Aux origines de la chasse à la baleine : les Açores, berceau d’une tradition
Les premières traces documentées de la chasse à la baleine (baleação) au Portugal remontent à 1574. Cette année-là, des pêcheurs de l’île de Santa Maria, aux Açores, découvrent une baleine morte dérivant au large. Munis de moyens rudimentaires, ils découpent l’animal et en extraient l’huile, une ressource rare et précieuse. L’année suivante, une nouvelle baleine est trouvée près de Vila do Porto, exploitée de la même manière. Ces épisodes restent isolés : il ne s’agit pas encore d’une chasse organisée, mais d’opportunités saisies au gré des marées et des carcasses échouées.
L’arrivée des baleiniers américains : une révolution pour les Açores

Le véritable tournant survient au XVIIIe siècle, lorsque des navires baleiniers américains, venus de New Bedford et de Nantucket, jettent l’ancre dans les ports açoriens. Ces marins, aguerris aux grandes campagnes transatlantiques, recrutent des équipages locaux et forment les Açoriens aux techniques modernes de chasse : l’art du harponnage, les manœuvres en haute mer, le repérage des cétacés depuis les vigies. Le vocabulaire même de la baleação s’enrichit d’anglicismes, témoins d’un échange culturel inédit.
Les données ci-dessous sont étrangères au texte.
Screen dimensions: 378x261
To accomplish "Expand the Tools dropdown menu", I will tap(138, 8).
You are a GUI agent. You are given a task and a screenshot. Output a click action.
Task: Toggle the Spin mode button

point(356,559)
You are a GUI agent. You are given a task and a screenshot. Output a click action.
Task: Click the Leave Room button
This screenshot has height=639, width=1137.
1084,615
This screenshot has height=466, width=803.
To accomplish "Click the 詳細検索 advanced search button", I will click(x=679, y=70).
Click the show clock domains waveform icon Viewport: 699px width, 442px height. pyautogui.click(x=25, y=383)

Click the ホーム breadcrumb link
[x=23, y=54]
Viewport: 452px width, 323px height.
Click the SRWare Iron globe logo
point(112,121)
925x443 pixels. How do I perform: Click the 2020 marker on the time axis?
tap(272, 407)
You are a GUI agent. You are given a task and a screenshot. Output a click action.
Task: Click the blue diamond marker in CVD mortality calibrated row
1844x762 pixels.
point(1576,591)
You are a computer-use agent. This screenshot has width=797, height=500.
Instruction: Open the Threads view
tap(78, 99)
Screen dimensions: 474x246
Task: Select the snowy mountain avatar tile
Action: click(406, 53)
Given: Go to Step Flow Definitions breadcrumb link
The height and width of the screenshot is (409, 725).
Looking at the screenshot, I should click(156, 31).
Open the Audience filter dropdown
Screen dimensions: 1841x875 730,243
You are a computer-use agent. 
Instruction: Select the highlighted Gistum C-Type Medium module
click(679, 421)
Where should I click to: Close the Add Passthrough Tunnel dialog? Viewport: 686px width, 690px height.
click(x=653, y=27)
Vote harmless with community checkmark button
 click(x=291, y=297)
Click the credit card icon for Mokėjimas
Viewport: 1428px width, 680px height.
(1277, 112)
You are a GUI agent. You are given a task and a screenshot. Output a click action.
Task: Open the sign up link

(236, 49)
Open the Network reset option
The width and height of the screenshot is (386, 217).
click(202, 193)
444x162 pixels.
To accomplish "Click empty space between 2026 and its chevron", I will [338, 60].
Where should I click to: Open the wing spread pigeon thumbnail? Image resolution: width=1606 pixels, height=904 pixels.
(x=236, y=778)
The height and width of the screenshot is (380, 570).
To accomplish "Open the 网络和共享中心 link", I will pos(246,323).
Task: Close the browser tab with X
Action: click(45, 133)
Les Açores deviennent peu à peu un maillon stratégique dans le vaste réseau mondial de la chasse à la baleine.
La structuration de la chasse : les armações et les compagnies baleinières

Dans les années 1850, la chasse à la baleine aux Açores prend une dimension industrielle. Les premières armações baleeiras – des compagnies locales dédiées à cette activité – voient le jour à São Jorge (Topo, Velas), Faial et São Miguel. Ces entreprises arment des canots légers, appelés botes baleeiros, capables d’affronter l’Atlantique. Chaque embarcation compte au moins sept hommes : le maître d’équipage (mestre), le harponneur (arpoador), le trancador chargé du coup de grâce, les rameurs et les marins. La première capture documentée remonte à 1886, dans le port des Velas à São Jorge. À partir de là, et ce pendant un siècle, la chasse va devenir un pilier économique de l’archipel, rythmant la vie des îles entre mai et septembre, lors des campanhas baleeiras.
Le cachalot, roi des mers et cible des baleiniers
Dans les eaux portugaises, c’est le cachalot qui domine la scène. Ces géants, pouvant atteindre 18 mètres de long et peser jusqu’à 57 tonnes, sont traqués sans relâche. Depuis les vigies postées sur les hauteurs, les « espartos » (jets de vapeur) signalent leur présence. Les hommes s’élancent alors sur des pirogues légères, harpon à la main, dans un ballet risqué entre force brute et précision mortelle.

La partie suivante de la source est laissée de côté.